A verbatim copy is needed of the lines below from the one containing "The height and width of the screenshot is (393, 605)." up to and including the one containing "Click the Insider Name column header", excluding pictures.

* [Pixel coordinate grounding data]:
********************

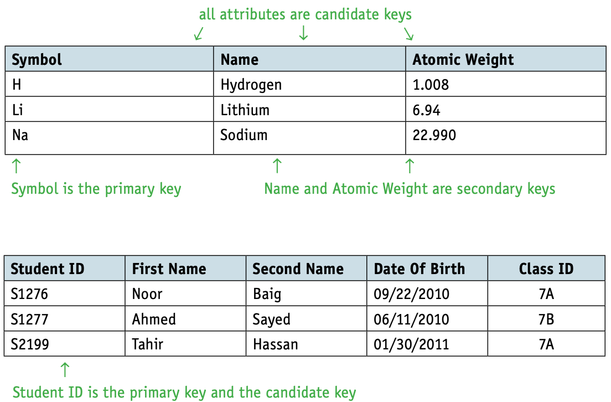
Task: Click the up arrow beneath Atomic Weight column
Action: (x=410, y=166)
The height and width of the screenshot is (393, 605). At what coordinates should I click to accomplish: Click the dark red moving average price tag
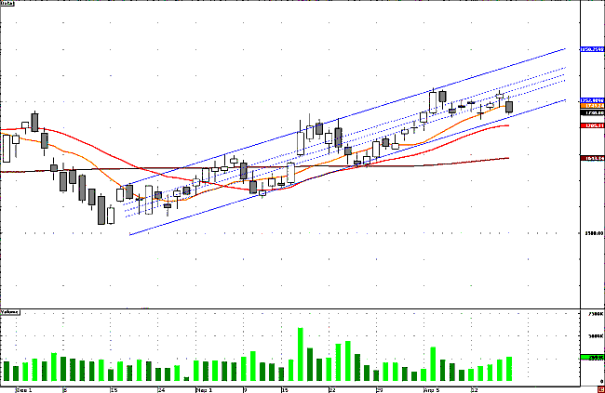[590, 158]
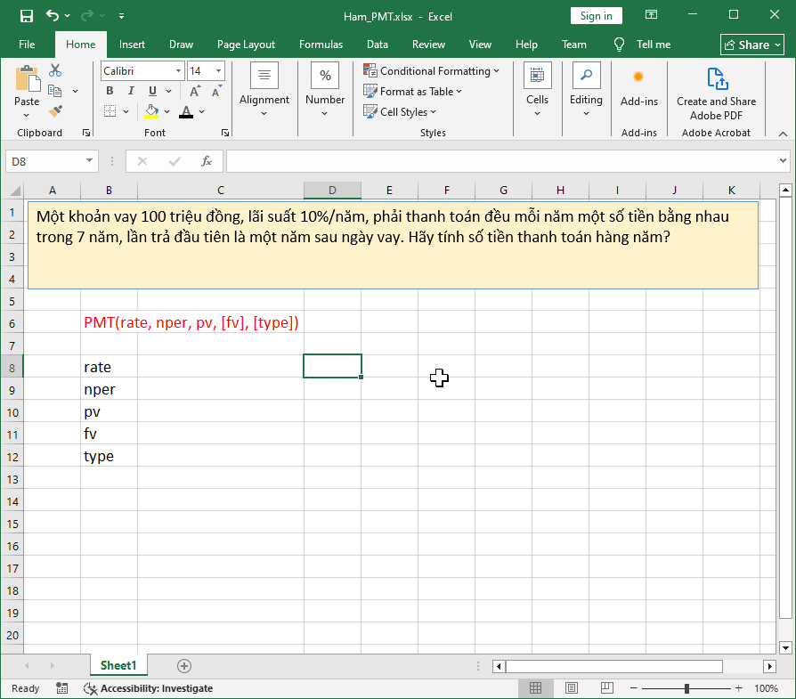Apply Format as Table styles
Screen dimensions: 796x699
[412, 91]
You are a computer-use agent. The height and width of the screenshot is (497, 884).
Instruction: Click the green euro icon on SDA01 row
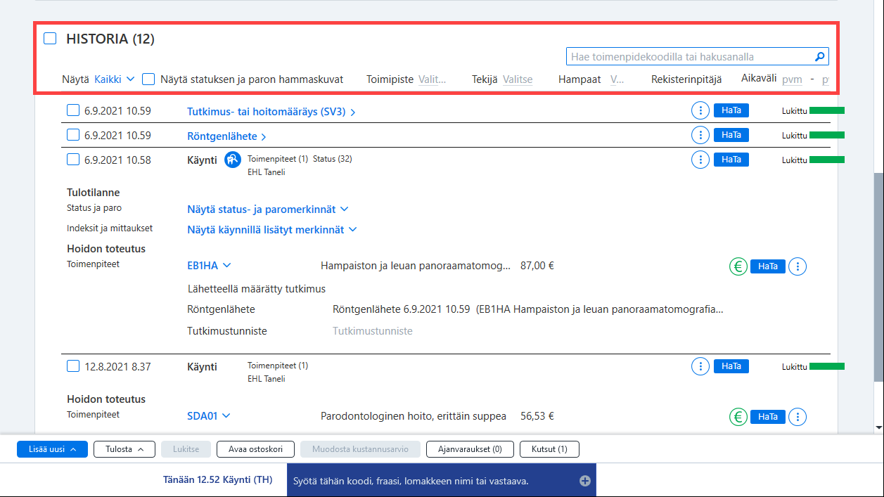point(738,417)
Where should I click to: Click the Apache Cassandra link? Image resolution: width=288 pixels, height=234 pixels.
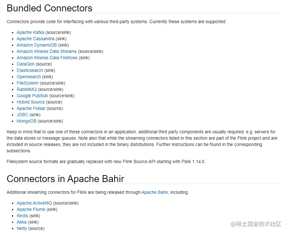tap(35, 39)
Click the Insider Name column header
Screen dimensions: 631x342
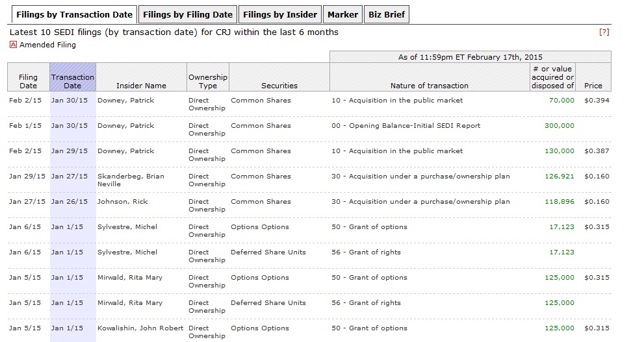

********************

* [TASK SOLUTION]:
The height and width of the screenshot is (393, 605). At what coordinates should I click to accomplish: Click the dark red moving average price tag
[590, 158]
Apply Format as Table styles
Screen dimensions: 796x699
[412, 91]
You are a computer-use agent. The height and width of the screenshot is (497, 884).
Instruction: Click the green euro icon on SDA01 row
point(738,417)
Where should I click to: Click the Apache Cassandra link? Image resolution: width=288 pixels, height=234 pixels.
tap(35, 39)
Click the Insider Name column header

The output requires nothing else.